Gegenwind für Juncker auf dem Weg zur EU-Spitze

Brüssel · Nach seiner Abwahl als Luxemburger Regierungschef strebt Jean-Claude Juncker nach dem Amt des EU-Kommissionspräsidenten. Das ruft seine Gegner auf den Plan, unter anderem den niederländischen Finanzminister Jeroen Dijsselbloem.

Jean-Claude Juncker ist ein Mann mit Ecken und Kanten. Der jüngst abgelöste Luxemburger Langzeit-Premier teilt gerne aus - und ist immer für ein knackiges Zitat gut. Das machte ihn zum Liebling der Medien. Unter seinen Kollegen bescherte es ihm politische Feinde. Kein Wunder, dass die gerade jetzt aus dem Busch kommen, da der 59-Jährige sich für die Nachfolge des nach der Europawahl scheidenden Kommissionspräsidenten José Manuel Barroso in Stellung bringt. Juncker sei "ein starker Raucher und Trinker", plauderte Eurogruppenchef Jeroen Dijsselbloem jetzt ungeniert in einer Fernseh-Talkshow aus.

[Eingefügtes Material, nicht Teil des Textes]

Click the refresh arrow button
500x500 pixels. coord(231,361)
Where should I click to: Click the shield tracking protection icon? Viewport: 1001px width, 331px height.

Eigentlich herrsche bei Sitzungen der Euro-Finanzminister zwar ein Verbot: "Nur hat der ehemalige Vorsitzende sich nicht daran gehalten." Auf die Frage, ob er mal jemanden in der Eurogruppe betrunken erlebt habe, sagte der Agrarökonom, er habe "nicht bemerkt, dass jemand in seinen Funktionen behindert war". Ein klares Nein klingt anders.

Dijsselbloem übernahm vom Luxemburger vor einem Jahr den Vorsitz der Eurogruppe. Dass ihm Juncker bei der Zypern-Rettung ins Handwerk pfuschte, hat der niederländische Finanzminister ihm nicht vergessen.

Juncker musste wegen einer Affäre um Missstände beim Luxemburger Geheimdienst bei vorgezogenen Wahlen im Herbst 2013 Verluste einstecken. Der Aufsteiger Xavier Bettel drängte ihn aus dem Amt. Dass Juncker die Funktion des Oppositionsführers schnell zu langweilig werden würde, war absehbar. Deshalb warf "Mister Euro" nun in mehreren Interviews seinen Hut für die Spitzenkandidatur der Europäischen Konservativen (EVP) in den Ring. Erstmals wollen alle Parteien bei den Europawahlen Ende Mai mit europäischen Spitzenkandidaten an den Start gehen. Die stärkste Kraft soll dann den neuen Chef der EU-Exekutive stellen. Bei den Sozialisten ist der jetzige EU-Parlamentspräsident Martin Schulz (SPD) gesetzt. Die Konservativen wollen Anfang März entscheiden. "Ich wäre grundsätzlich dazu bereit, wenn ein Programm und andere Dinge stimmen", bekräftigte Juncker gestern in einem Interview mit einem deutschen Radiosender. Schulz nannte den Luxemburger jüngst eine "hoch respektierte Persönlichkeit". "Wer auch immer von uns gewinnt - er wäre sicher ein würdiger Anführer der Europäischen Union."

Weniger als ein Drittel der EU-Bürger hat der offiziellen Eurobarometer-Umfrage zufolge derzeit noch Vertrauen in die EU-Institutionen. Die Beteiligung an Europawahlen sinkt stetig. Juncker warnte bereits vor einem Durchmarsch der Europa-Gegner beim Urnengang und einer Unterhöhlung der Legitimität des Europaparlaments.

Der erfahrene Polit-Fuchs ist ein leidenschaftlicher Verfechter der europäischen Einigung. Er kann die EU plakativ erklären, spricht zudem Deutsch, könnte als Rivale von Schulz zu einem spannenden Duell bei der Europawahl beitragen.

Allerdings muss er noch die Kanzlerin überzeugen. Angela Merkel geht die "Besserwisserei" des Luxemburgers, der die Deutschen in der Krise deutlich kritisierte, dem Vernehmen nach auf die Nerven. Außerdem hätte sie wohl lieber einen Kandidaten, der sich besser steuern lässt als Juncker - etwa Polens Regierungschef Donald Tusk oder der irische Ministerpräsident Enda Kenny. So könnte "Mister Euro" seine unbequeme Art am Ende zum Verhängnis werden.